Nrityagiri Performing Arts and Research Centre conducted Nritya Saptaha, inviting artistes of high rank, in addition to providing platforms to young artistes of maturing talents to perform dance and music. The Department of Kannada Culture had shared the sponsorship of the weeklong events.

Ganapathi Bhat Hasanagi sang, beginning his concert with Yaman. The accomplished artiste's vocal rage is remarkable as it preserves its resonance and consistency irrespective of the saptaks. Composure is another factor governing his style.

With these plus points he presented “Banra Mora”, expatiating the cheez, emphasising on the lyrical import the compositions carried. Ample time devoted for the bol-aalap played a significant role in providing a strong support for his expressions.

In his endeavours, taans and sargams played a minor role in terms of duration; yet, he won the accolades of the listeners with those few strains he developed with competent ease and proficiency. Nevertheless, the mature artiste could have abstained himself from frequently protracting the nilugades for unduly long duration. Though such feats won him quick applauses, they appeared flashy.

Moreover, the patterns of the sargams he framed, gave an impression of an obtrusive predisposition: and therefore, instead of lending support to the melodic aspects of Yaman, proved ostentatious.

“Eri Aali Piya Bina”, rendered in madhya and druth laya was more impressive than the vilambit section. He charged the movements with emotive aspects the lyrics warranted and the raga extended. Moreover, his versatility in inflecting the chords, control over the subtle graces and freely emerging fluency cast their lasting spells on the ears and the mind.

“Jai Matha Bhavani” in Hamsadhwani comprised all the above ingredients carrying more or less same impressions as the earlier one. “Kande Na Govindana” (Purandaradasa) proved dramatic.

Veerabhadrayya Hiremath (harmonium) and Gopalakrishna Hegde accompanied Hasanagi.

Ganabharathi had organised Tarunabharathi in celebration of Purandara Tyagaraja Sangeetotsava. Young artistes participated demonstrating their learning, and paid tributes to the vaggeyakaras.

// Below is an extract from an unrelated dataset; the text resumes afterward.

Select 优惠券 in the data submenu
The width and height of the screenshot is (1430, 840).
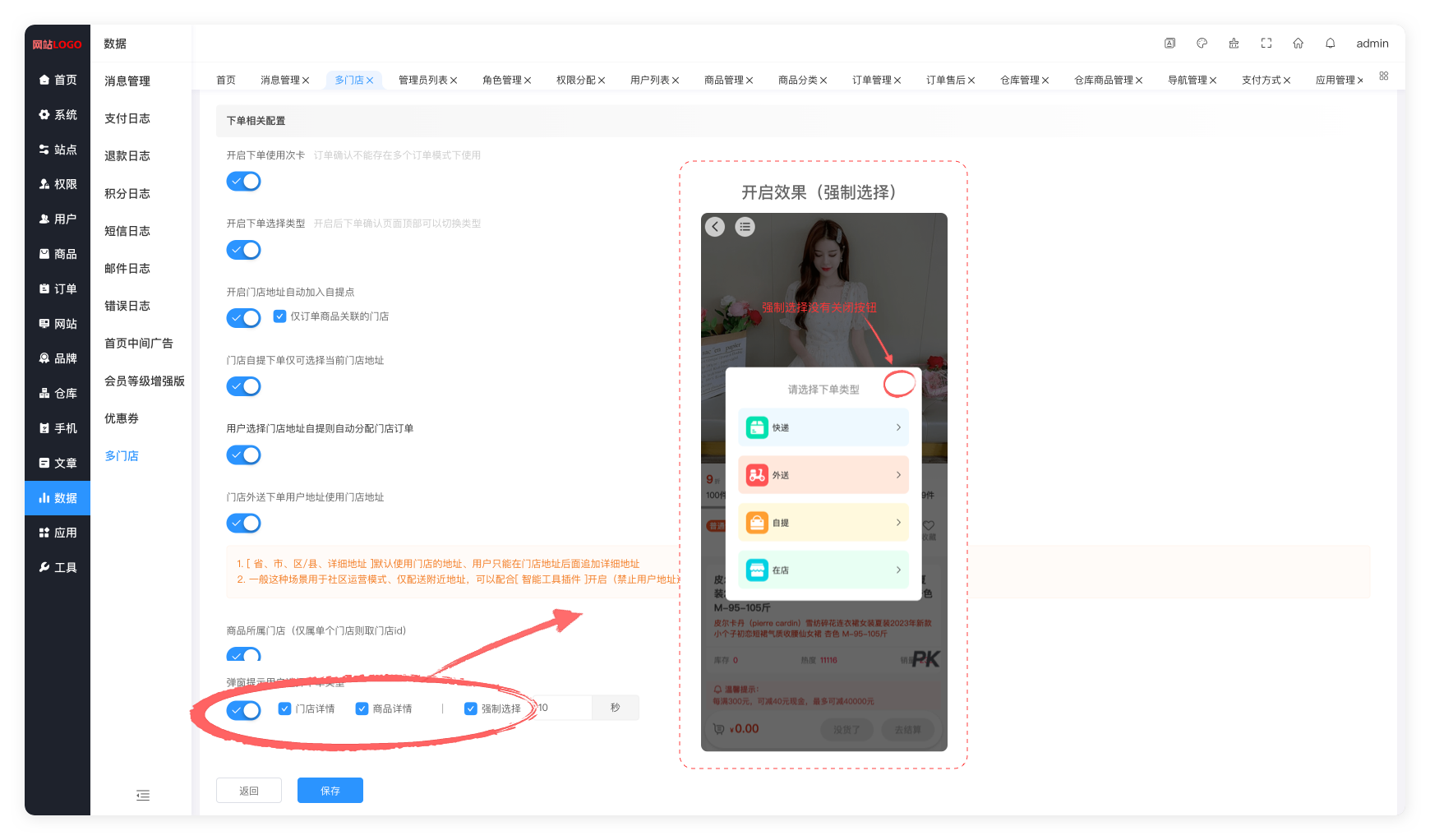pos(122,418)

M.R. Shriharsha's vocal concert drew a mixed response. Where as he left not no doubt as to his musical potentials from the perspective of dedication, his approach left room for reservations as to the appropriateness of the path he was treading. Chethan (violin) and Eshwari (mridanga) accompanied the singer.

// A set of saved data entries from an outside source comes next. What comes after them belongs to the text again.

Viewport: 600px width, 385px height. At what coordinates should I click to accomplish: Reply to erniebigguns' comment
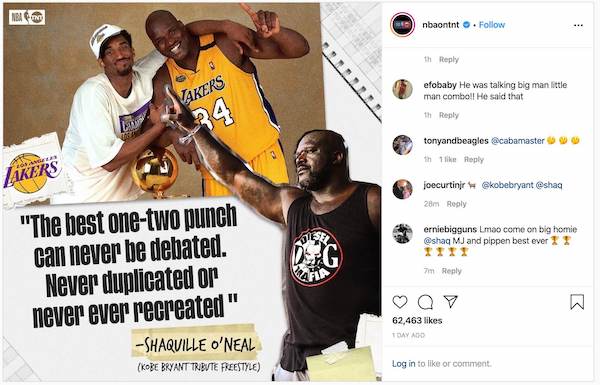point(452,271)
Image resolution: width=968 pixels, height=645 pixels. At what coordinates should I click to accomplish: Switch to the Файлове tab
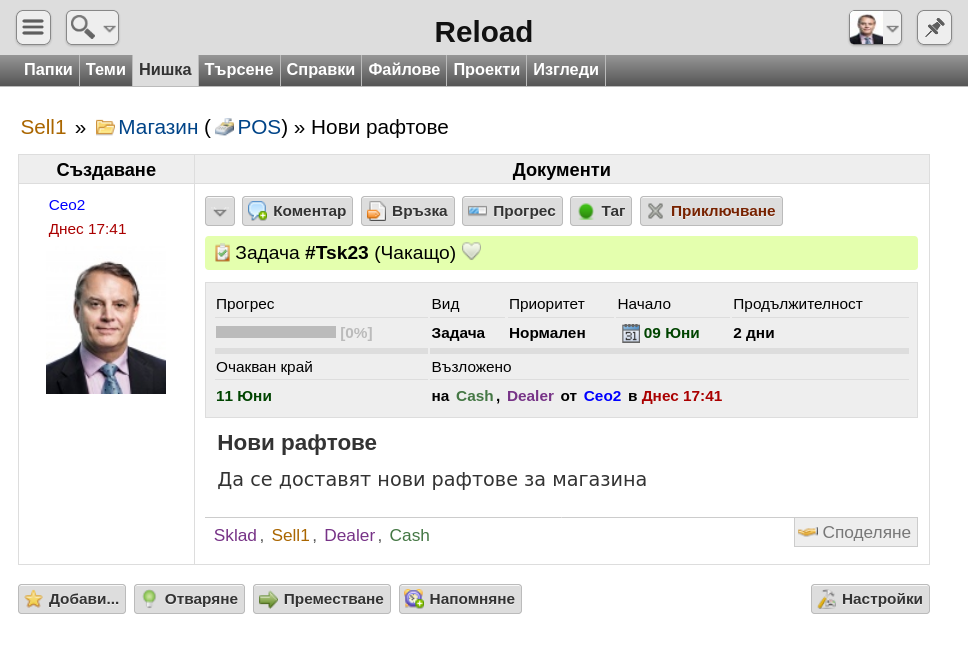pos(404,70)
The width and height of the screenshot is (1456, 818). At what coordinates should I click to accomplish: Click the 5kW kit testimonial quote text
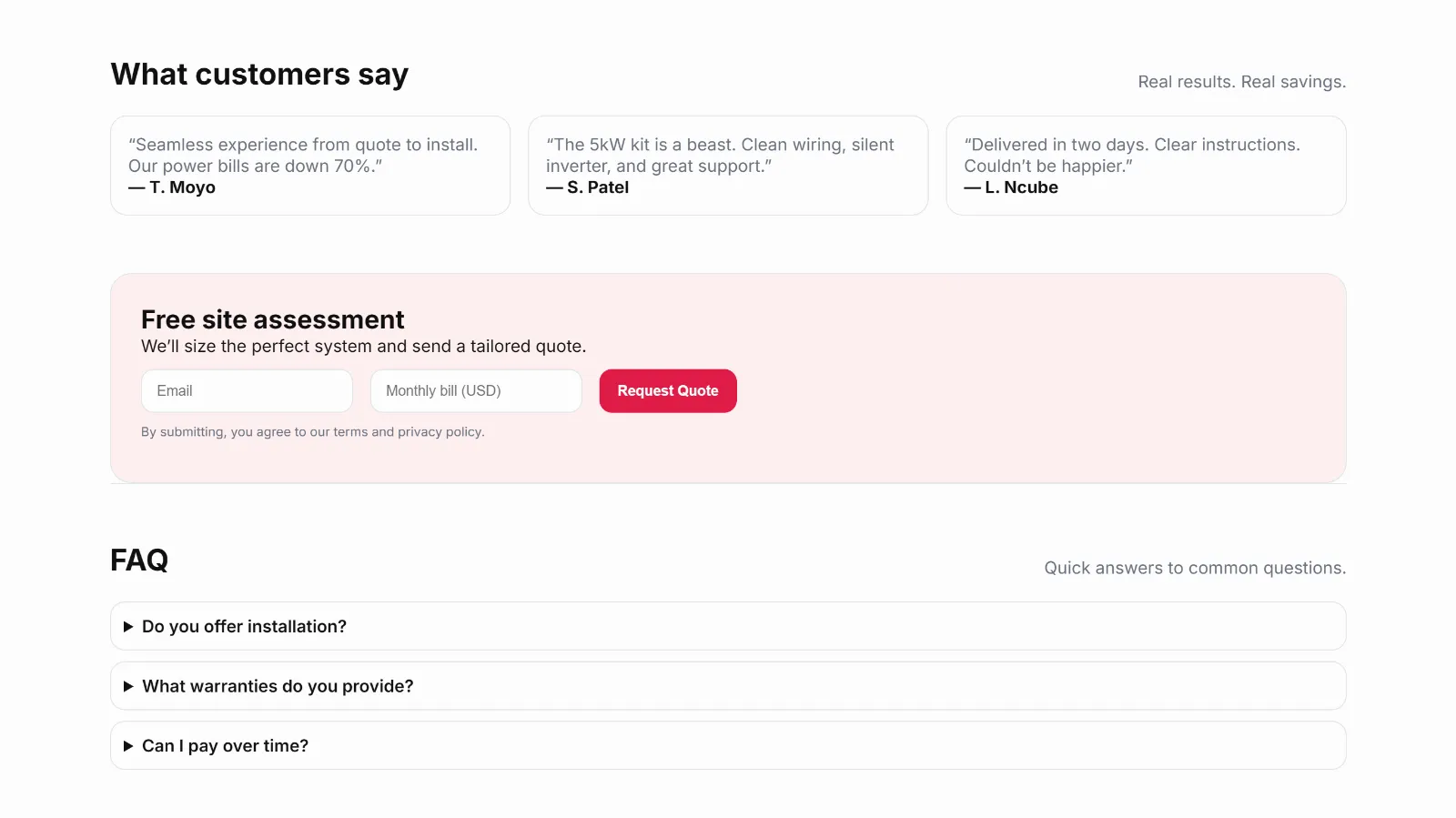[x=720, y=156]
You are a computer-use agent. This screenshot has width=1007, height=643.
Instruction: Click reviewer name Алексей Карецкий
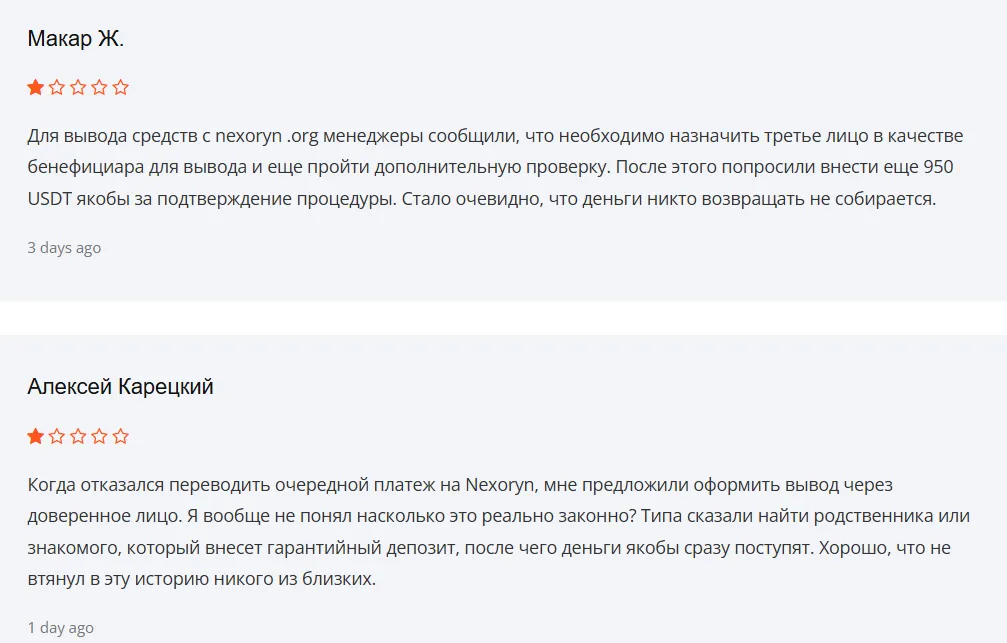[120, 387]
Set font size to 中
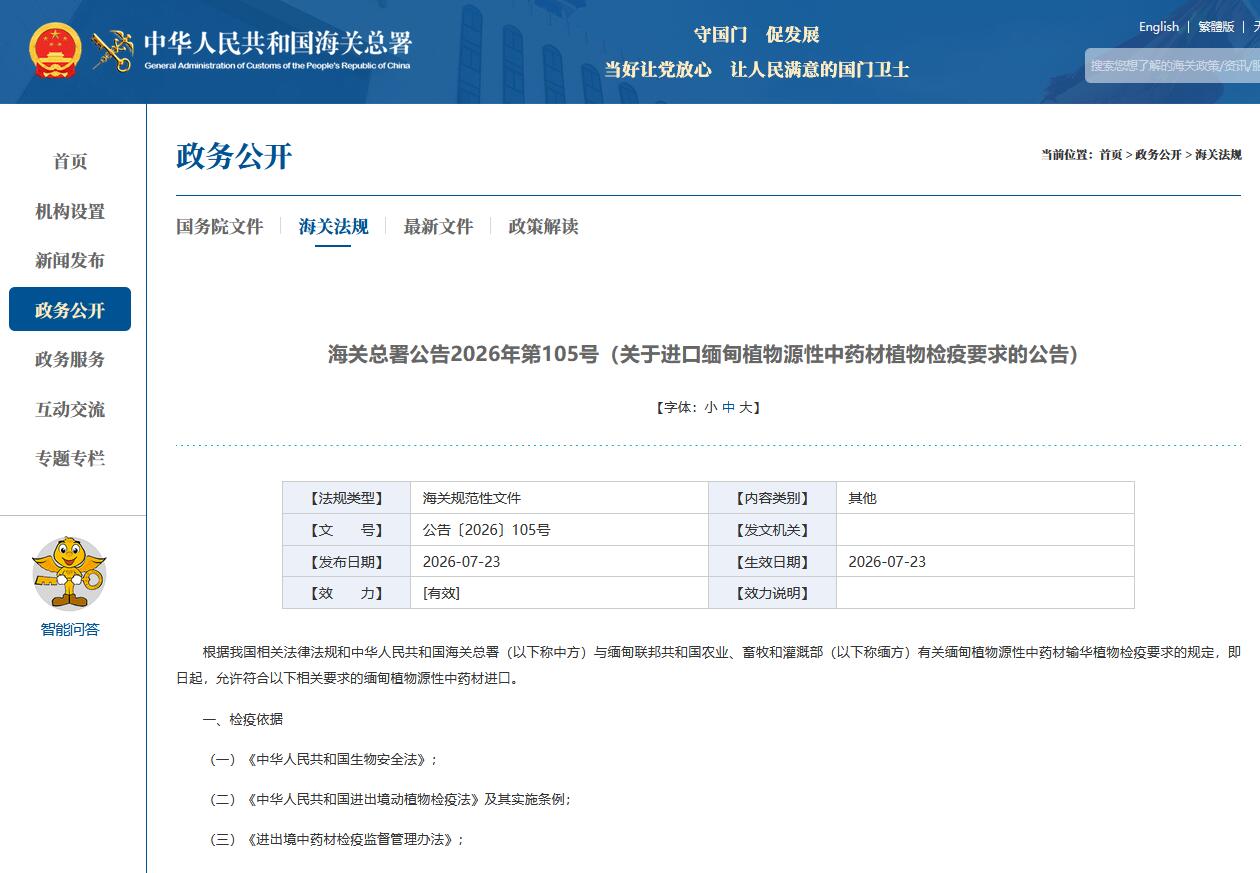Image resolution: width=1260 pixels, height=873 pixels. pos(728,407)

Observe “Saamajavaragamana” (Hindola-Tyagaraja) for an overview. Short sangathis, which he added to the pallavi and anupallavi seemed superfluous as if deliberately thrust into the progressions, rather than being prompted by spontaneity.

His supple voice co-operated well with his imaginations and inclinations; at times in the inspired gush of progressions, there were instances of losing balance with respect to swara sthanas.

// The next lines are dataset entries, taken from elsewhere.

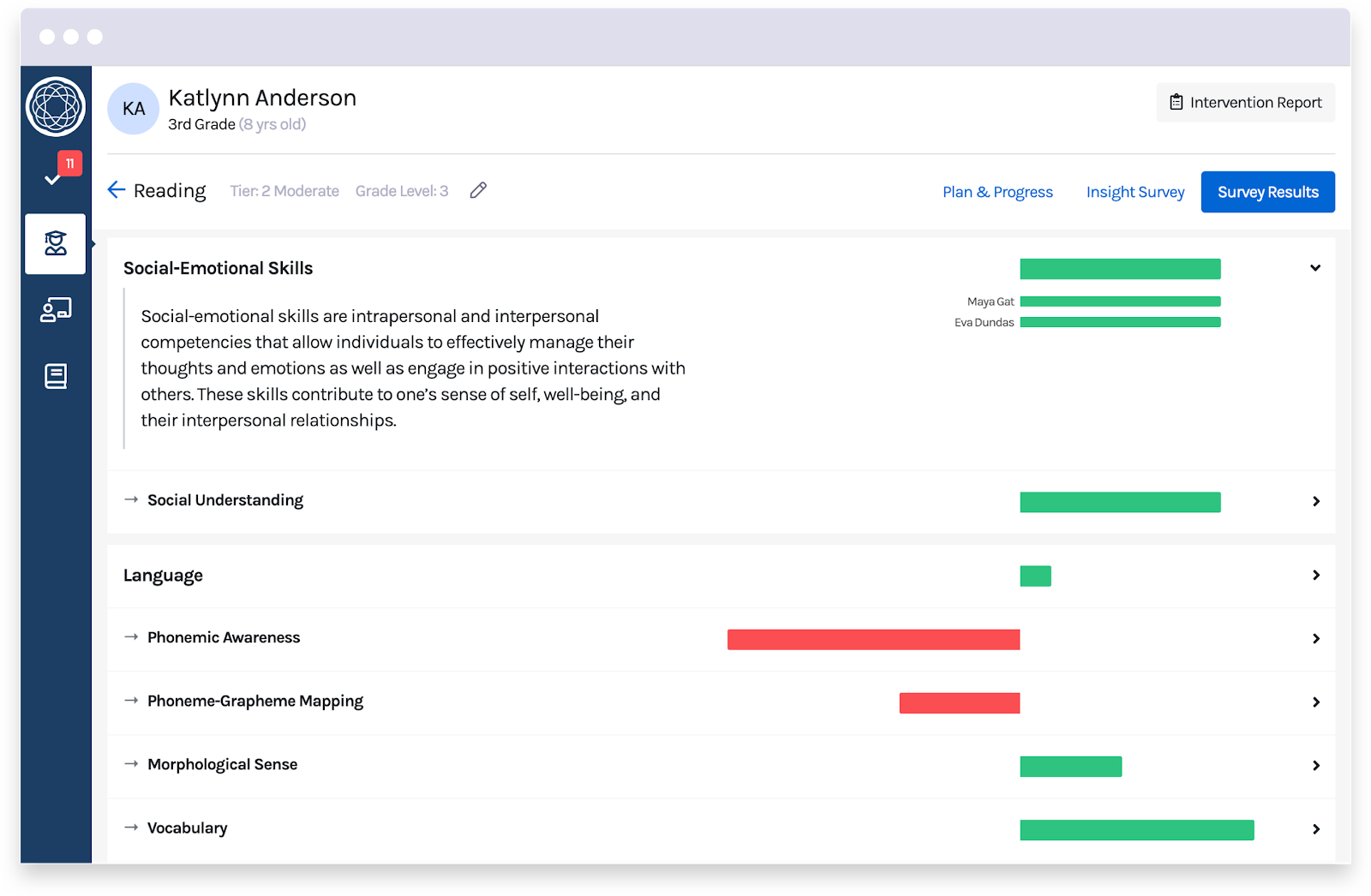Click the globe logo in the sidebar
This screenshot has height=896, width=1371.
56,107
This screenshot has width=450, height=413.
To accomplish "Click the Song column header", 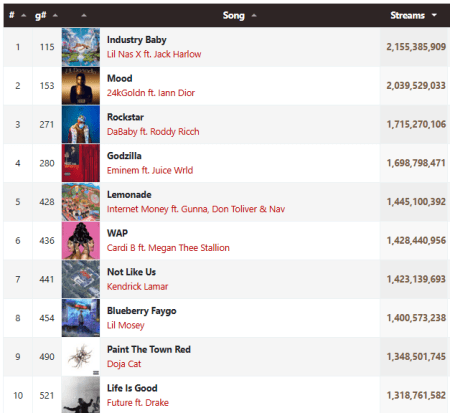I will click(234, 15).
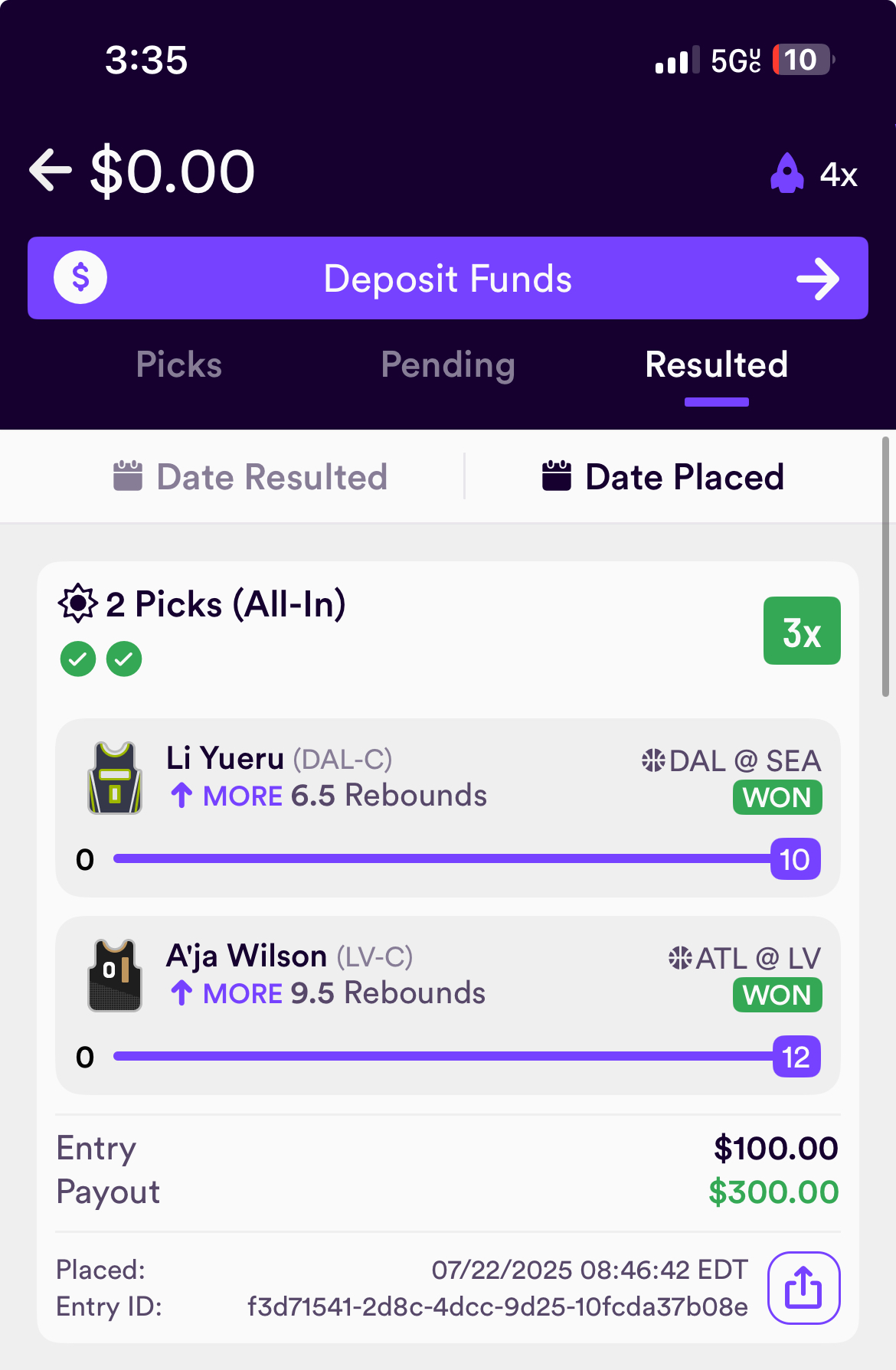Tap the basketball icon beside DAL @ SEA
Screen dimensions: 896x1370
(x=653, y=760)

One of the factors that impressed was the clarity he maintained in the narrative sequences. Whether a Varna (“Eranapai” — Todi - Patnam) or a Keertana (“Seethapathe” – Khamach - Tyagaraja, for example), he sang them melodically, though one wished them majestically presented.

The concert comprised mainly Purandaradasa's “Nanenamadideno Venkataramana”, “Jagadhodharana”, “Naaneke Badavanu”, “Innu Dayabarade Badavanamele” and so on.